I also read with interest that a study by the Boston Consulting Group (BCG) has placed Singapore high in the global rankings for well-being, making us the only non-European country to make the top ten. For many who have grown up accustomed to a highly demanding Singaporean education system, the reaction to this is likely to be one of scepticism.
Countries that are aiming to emulate high performers have been tempted to push for academic outcomes through more hours of classroom instruction, more homework, and more frequent testing to climb the rankings. Countries like Finland, that prefer to advocate holistic and social development of children, are on the other hand seen slipping from the ranks.
All in all, as the European economies like to stress, PISA statistics tell only one part of the whole story. Is the PISA – and other similar assessments – missing the bigger picture?
Character growth supporting future success
In order to ensure that students are successful in later life, academic development has to be coupled with the development of character and well-being.
A team of educators at the Character Lab in New York has identified seven key character strengths which they hope to build a scientific developmental model for. These character traits are grit, optimism, self-control, gratitude, social intelligence, curiosity and zest.
If schools are able to integrate the development of these key traits alongside academic achievement, the chances of children’s success in an increasingly complex and competitive world will be much higher.
To understand how we can make a fundamental change, a number of schools in Singapore such as Westwood Primary School have endorsed a framework that emphasises imparting both skills and competencies, as well as teaching wellbeing, so that the students can gain a greater insight into the self as an agent for change.
Some strategies employed by teachers daily include using a traffic light system to teach explicit reflective thinking.
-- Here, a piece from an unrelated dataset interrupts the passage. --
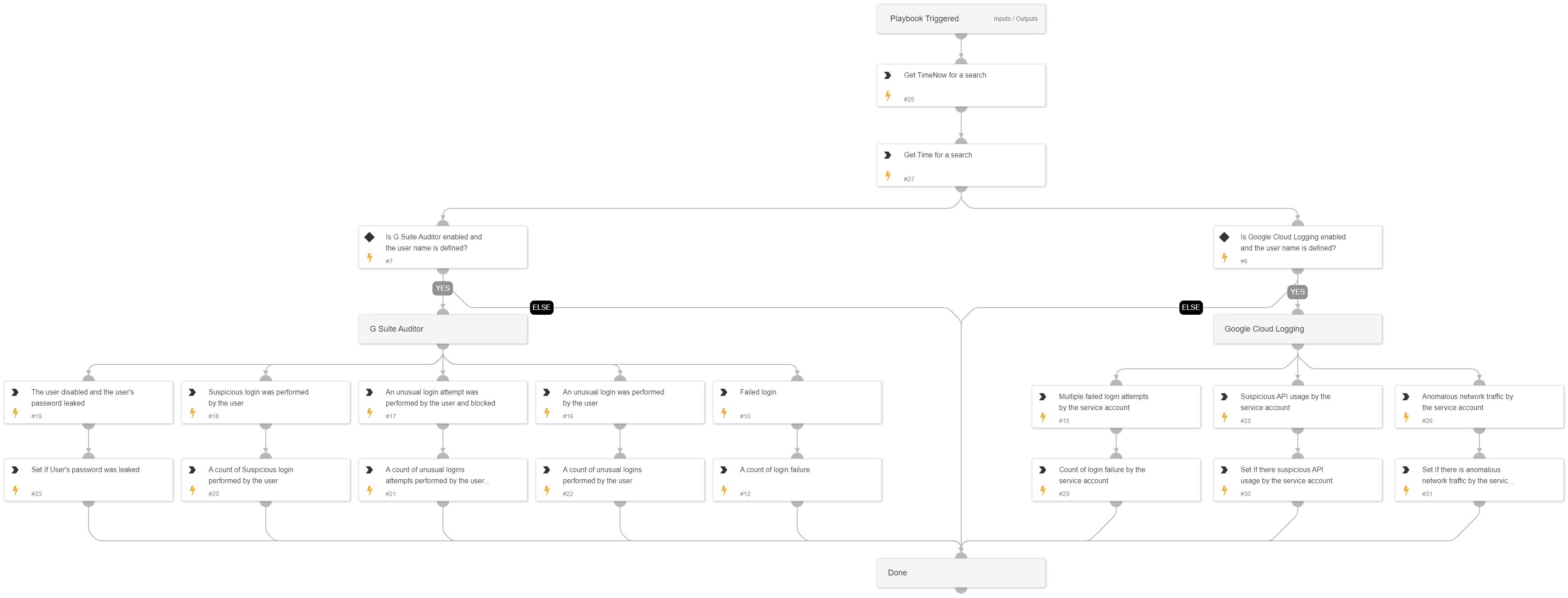The image size is (1568, 598).
Task: Click the connector dot below the Done node
Action: pos(961,590)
For example, a traffic light to represent ‘Stop-Think-Go’ is used by teachers to guide pupils to reflect on their actions and thoughts in class.
Teachers also hold regular ‘What Went Well’ (WWW) activities in the classroom so that students are able to reflect frequently. Reward charts are created to provide specific praise for effort, rather than just achievement, in tasks and relationships. Teachers also make use of opportunities to offer words of affirmation to the children.
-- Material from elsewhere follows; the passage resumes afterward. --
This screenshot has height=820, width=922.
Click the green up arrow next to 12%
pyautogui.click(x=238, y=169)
The importance of positive education
Positive education, a movement that is gaining momentum across the world, works to create a school culture that supports caring, trusting relationships. It is an approach that encourages and supports individuals and the community to flourish, and focuses on specific skills that assist students to build positive emotions, enhance personal resilience, promote mindfulness and encourage a healthy lifestyle.
Enhancing positive experiences in schools is not a zero sum game.
Schools or systems that promote well-being but undervalue excellence (academic or otherwise) will produce stagnation or students who underperform, while those that do little to promote well-being and instead overvalue the drive for success often end up with students and staff who are cynical or burnt-out. Schools that do neither produce languishing students who are neither happy nor performing.
Ultimately, when schools or systems focus on well-being and excellence, they will have thriving and flourishing individuals.
Dr Lim Lai Cheng is Executive Director of SMU Academy, Singapore Management University and a Steering Committee Member of the International Positive Education Network. She was recently appointed to the board of Winter’s International School Finder and was an educator with the Ministry of Education (Singapore) from 1995 to 2013.